Due to the problems of the Rao and Stirling indicator, the aim of this paper was to go back to Shannon's probabilistic concept of entropy (Shannon, 1948), which implicitly dealt with all three facets of diversity, in order to develop a modified concept of diversity from it, which is additive in its nature and allows for both the calculation of a diversity indicator dive as well as estimation diversity by a statistical model. Due to the fact that most interdisciplinarity indicators trace back to Shannon`s entropy, the Shannon`s concept of “mutual information” should be favored towards the concept of correlation (Pregowska et al., 2015). A statistical approach was presented how to estimate diversity and its components. In the sense of Occam's razor principle, the question arises as to why this more complex approach should be given preference in practice over the simple concept of Rao and Stirling. First of all, there is no intention to replace the existing diversity indicators, but to identify opportunities for improvement. The following four reasons could be put forward:

  1. 1.

    Inconsistencies: Concepts with obvious inconsistencies are not very convincing and reinforce the negative image of bibliometrics.

  2. 2.

    Interpretation: Diversity can be interpreted in terms of entropy as a measure of information. Diversity is at its maximum when events can no longer be predicted, as in a coin toss. The lower the diversity, the more predictable events are, the more structure is in the data.

  3. 3.

    Open the Pandorra`s box: The discussions on bibliometric concepts such as field normalization, definition of fields, fractional counting and also diversity seem to be more or less closed with some more or less workable solutions. These considerations might reopen the discussion.

  4. 4.

    Stochastic nature: If the occurrence of publications, research output, citations, etc. is assumed to base on a stochastic random process, this must be taken into account within the development of an indicator.

  5. 5.

    Statistical estimation: In principle, diversity and its various components can be statistically estimated, as shown.

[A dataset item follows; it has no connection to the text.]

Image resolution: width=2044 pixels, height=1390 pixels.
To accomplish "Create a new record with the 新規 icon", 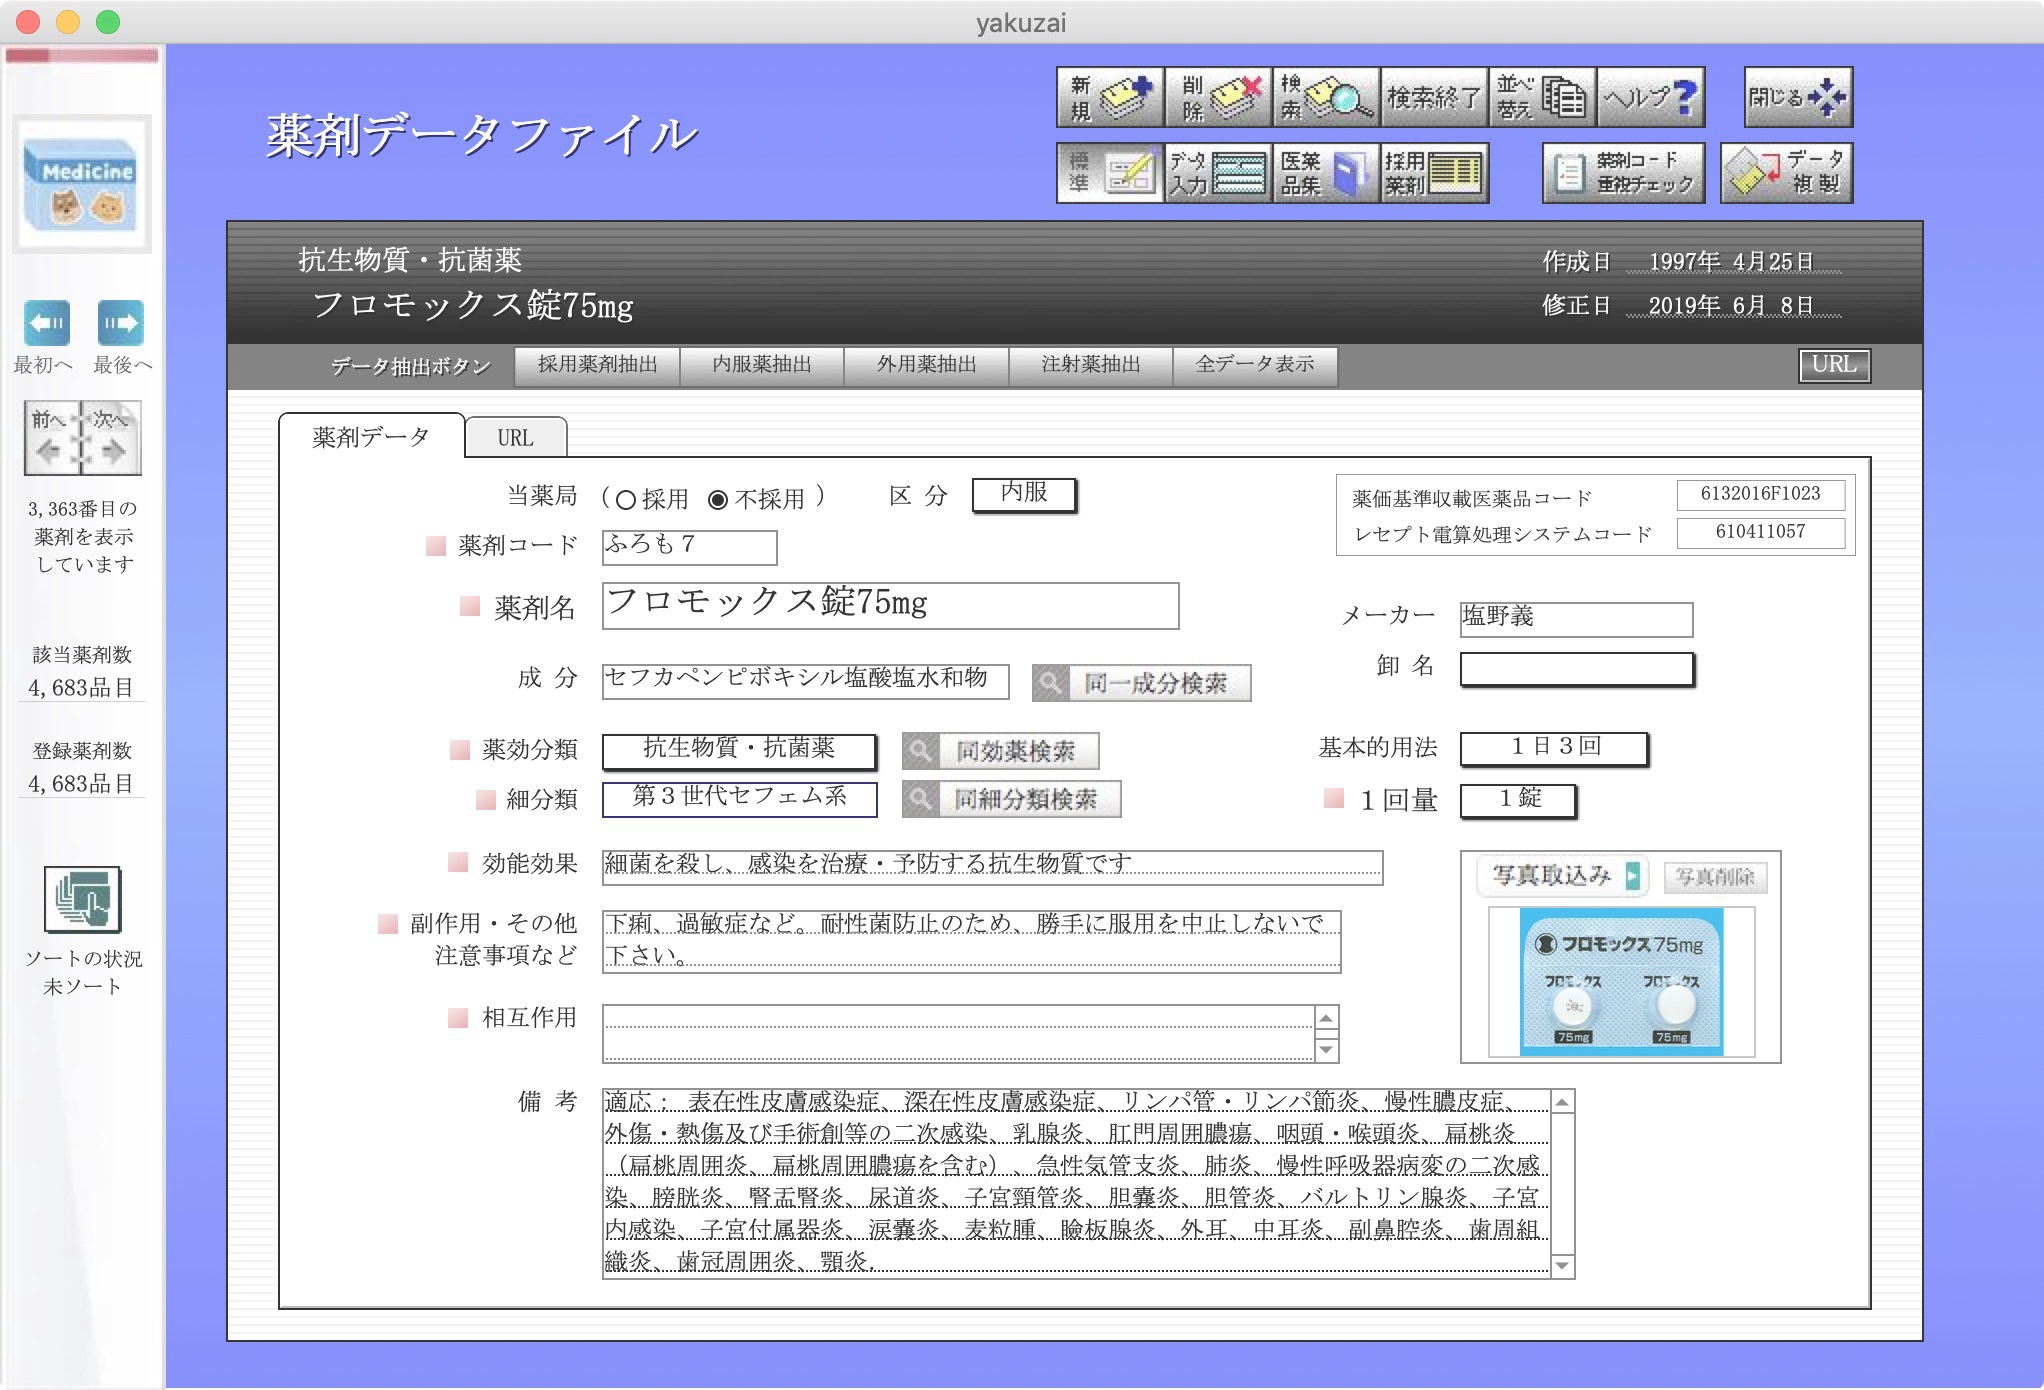I will [x=1110, y=97].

The calculation of the disparity indicator requires a workable solution on how to deal with the number of components that increases when the number of units increases (e.g., research output types, number of disciplines). For example, with 3 disciplines (A, B, C), there are 4 components of disparity (AB, AC, BC, ABC), with 4 and more units the number of components strongly increases. Eventually, disparity be it mutual information or correlation reflects combinations of disciplines, which often occurs. To get rid of disparity (~ 0) different types of combinations have to distinguished with the help of a latent class analysis (Mutz & Daniel, 2013; Mutz et al., 2012, 2014). Statistically, within a latent class the different units (e.g., disciplines) are uncorrelated.